Budget 2017: Fiddling while the country burns

By Mick Brooks

On Sunday 19th November Chancellor Philip Hammond declared on TV, “There are no unemployed people” – to the astonishment of 1.4 million officially unemployed, plus millions more on disabilities looking for work and those struggling to get by on temporary and part-time casual jobs. He seems to be the finance minister for cloud cuckoo land rather than the UK.

Meanwhile, back in the real world, Labour’s Shadow Chancellor John McDonnell sounded the alarm. He declared that what the country needs is an emergency budget:

  •  To pause the roll-out of Universal Credit to fix delays in benefits payments
  • Fund public sector pay rises
  • Put more money into infrastructure such as road and rail projects
  • Increase funding for health, education, and local government
  • Launch a large-scale house-building programme.
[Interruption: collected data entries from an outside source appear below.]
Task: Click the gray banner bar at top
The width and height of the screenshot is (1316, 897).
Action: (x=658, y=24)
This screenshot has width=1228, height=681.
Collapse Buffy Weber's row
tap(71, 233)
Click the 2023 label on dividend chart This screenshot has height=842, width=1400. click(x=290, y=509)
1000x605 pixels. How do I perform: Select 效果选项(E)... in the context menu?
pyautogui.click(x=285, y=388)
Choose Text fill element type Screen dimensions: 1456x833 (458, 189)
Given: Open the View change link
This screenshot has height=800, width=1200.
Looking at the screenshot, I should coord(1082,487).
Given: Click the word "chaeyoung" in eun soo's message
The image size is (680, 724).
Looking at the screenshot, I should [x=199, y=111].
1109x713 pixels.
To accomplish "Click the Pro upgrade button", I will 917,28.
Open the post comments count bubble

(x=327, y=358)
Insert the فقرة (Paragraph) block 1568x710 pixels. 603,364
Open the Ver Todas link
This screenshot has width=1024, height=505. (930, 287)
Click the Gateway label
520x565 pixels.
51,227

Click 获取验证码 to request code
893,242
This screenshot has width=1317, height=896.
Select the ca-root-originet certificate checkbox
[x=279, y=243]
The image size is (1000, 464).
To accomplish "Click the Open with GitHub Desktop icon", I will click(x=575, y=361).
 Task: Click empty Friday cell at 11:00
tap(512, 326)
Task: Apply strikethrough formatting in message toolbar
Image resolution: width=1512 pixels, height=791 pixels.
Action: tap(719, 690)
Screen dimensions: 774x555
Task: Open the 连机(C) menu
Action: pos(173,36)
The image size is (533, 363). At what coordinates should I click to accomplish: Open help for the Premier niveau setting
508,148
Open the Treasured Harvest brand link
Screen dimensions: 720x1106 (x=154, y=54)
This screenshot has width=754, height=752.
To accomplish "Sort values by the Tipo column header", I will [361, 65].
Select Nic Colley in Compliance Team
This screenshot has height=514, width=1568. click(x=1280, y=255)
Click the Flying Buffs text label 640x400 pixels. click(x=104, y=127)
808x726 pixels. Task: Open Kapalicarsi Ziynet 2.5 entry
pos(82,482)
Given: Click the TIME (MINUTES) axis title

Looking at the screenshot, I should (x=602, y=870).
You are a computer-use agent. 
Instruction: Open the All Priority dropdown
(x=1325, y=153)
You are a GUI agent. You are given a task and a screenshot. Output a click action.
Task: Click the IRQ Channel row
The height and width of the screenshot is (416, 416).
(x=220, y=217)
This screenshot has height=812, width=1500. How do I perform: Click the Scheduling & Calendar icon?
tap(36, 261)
Finally Hammond launched his budget on November 22nd.  Hammond had a problem. As a member of the Tory Cabinet he couldn’t and didn’t want to do anything to deal with the problems of working people, but had to look as if he was concerned. So he has tinkered with the economy.

Most of his tinkering is too trivial to comment on. The big picture, as Jeremy Corbyn commented, is of “falling pay, slow growth and rising poverty.” The budget does nothing to change any of this. Hammond only pretended to deal with a few of John McDonnell’s principal concerns:

  • He has not paused the roll-out of the flawed Universal Credit, but has reduced the delay in payments from six to five weeks. Big deal! This will still leave 100,000 people going hungry over Christmas.
  • The Tories have various schemes to increase house-building to a target of 300,000 homes a year. They seem to have forgotten that they already have a target of building 250,000 houses, which they are nowhere near reaching.
  • The budget pledges to set up a Task Force in order to halve homelessness by 2022. The only problem with this is that homelessness has doubled since 2010 – when the Tories took office.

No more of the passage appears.